▶ **Tasks and exercises**
a – In the Larry Arnn biography and interview, check each statement against the text and answer yes or no, quoting the deciding words: (i) Arnn led the Claremont Institute from 1985 until he became president of Hillsdale College in 2000; (ii) Arnn earned his B.A. at the Claremont Graduate School; (iii) voters approved the California Civil Rights Initiative.
b – Pick up the Larry Arnn biography and interview after its last sentence and continue it.

--- Start of Document text ---

LARRY P. ARNN, the twelfth president of Hillsdale College, received
his B.A. from Arkansas State University and his M.A. and Ph.D. in
government from the Claremont Graduate School. From 1977 to 1980, he
also studied at the London School of Economics and at Worcester College,
Oxford University, where he served as director of research for Martin
Gilbert, the official biographer of Winston Churchill. From 1985 until
his appointment as president of Hillsdale College in 2000, he was
president of the Claremont Institute for the Study of Statesmanship and
Political Philosophy. In 1996, he was the founding chairman of the
California Civil Rights Initiative, the voter-approved ballot initiative
that prohibited racial preferences in state employment, education, and
contracting. He is the author of Liberty and Learning: The Evolution
of American Education and The Founders’ Key: The Divine and
Natural Connection Between the Declaration and the Constitution and What
We Risk By Losing It (forthcoming February 2012).
Peter Robinson: Larry, I am quoting from you:
“You can read the Declaration of Independence and the Constitution in a
few minutes. They are simple. They are beautiful. They can be understood
and retained.” Place the documents in their historical context. Why did
they matter?
Larry P. Arnn: There are three incredible
things to keep in mind about the Declaration. First, there had never
been anything like it in history. It was believed widely that the only
way to have political stability was to have some family appointed to
rule. King George III went by the title “Majesty.” He was a nice and
humble man compared to other kings; but still, when his son wanted to
marry a noble of lower station, he was told he mustn’t do that, no
matter what his heart said. That was the known world at the time of the
American Founding.

--- End of Document text ---
--- Start of Record set ---

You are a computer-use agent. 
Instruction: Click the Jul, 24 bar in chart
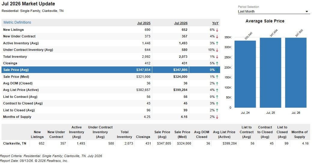(x=245, y=74)
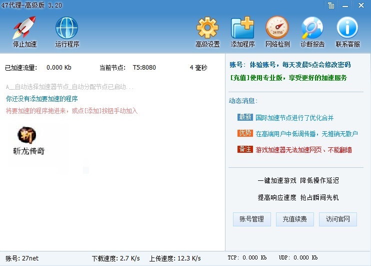This screenshot has height=266, width=371.
Task: Click the Add Program (添加程序) folder icon
Action: pos(243,28)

--- End of Record set ---

▶ **Results of the exercise**
a –
(i) Yes: "From 1985 until his appointment as president of Hillsdale College in 2000, he was president of the Claremont Institute for the Study of Statesmanship and Political Philosophy."
(ii) No: "his B.A. from Arkansas State University"
(iii) Yes: "the voter-approved ballot initiative"

b –
Second, look at the end of the Declaration.
Its signers were being hunted by British troops. General Gage had an
order to find and detain them as traitors. And here they were putting
their names on a revolutionary document and sending it to the King. Its
last sentence reads: “And for the support of this Declaration, with a
firm reliance on the protection of divine Providence, we mutually pledge
to each other our Lives, our Fortunes and our sacred Honor.” That is how
people talk on a battlefield when they are ready to die for each other.
The third thing about the Declaration is even
more extraordinary in light of the first two: It opens by speaking of
universal principles. It does not portray the Founding era as
unique—“When in the Course of human events” means any time—or portray
the Founding generation as special or grand—“it becomes necessary for
one people to dissolve the political bands which have connected them
with another” means any people. The Declaration is thus an act of
obedience—an act of obedience to a law that persists beyond the English
law and beyond any law that the Founders themselves might make. It is an
act of obedience to the “Laws of Nature and of Nature’s God,” and to
certain self-evident principles—above all the principle “that all men
are created equal” with “certain unalienable Rights.”
For the signers to be placing their lives at
risk, and to be doing so while overturning a way of organizing society
that had dominated for two thousand years, and yet for them to begin the
Declaration in such a humble way, is very grand.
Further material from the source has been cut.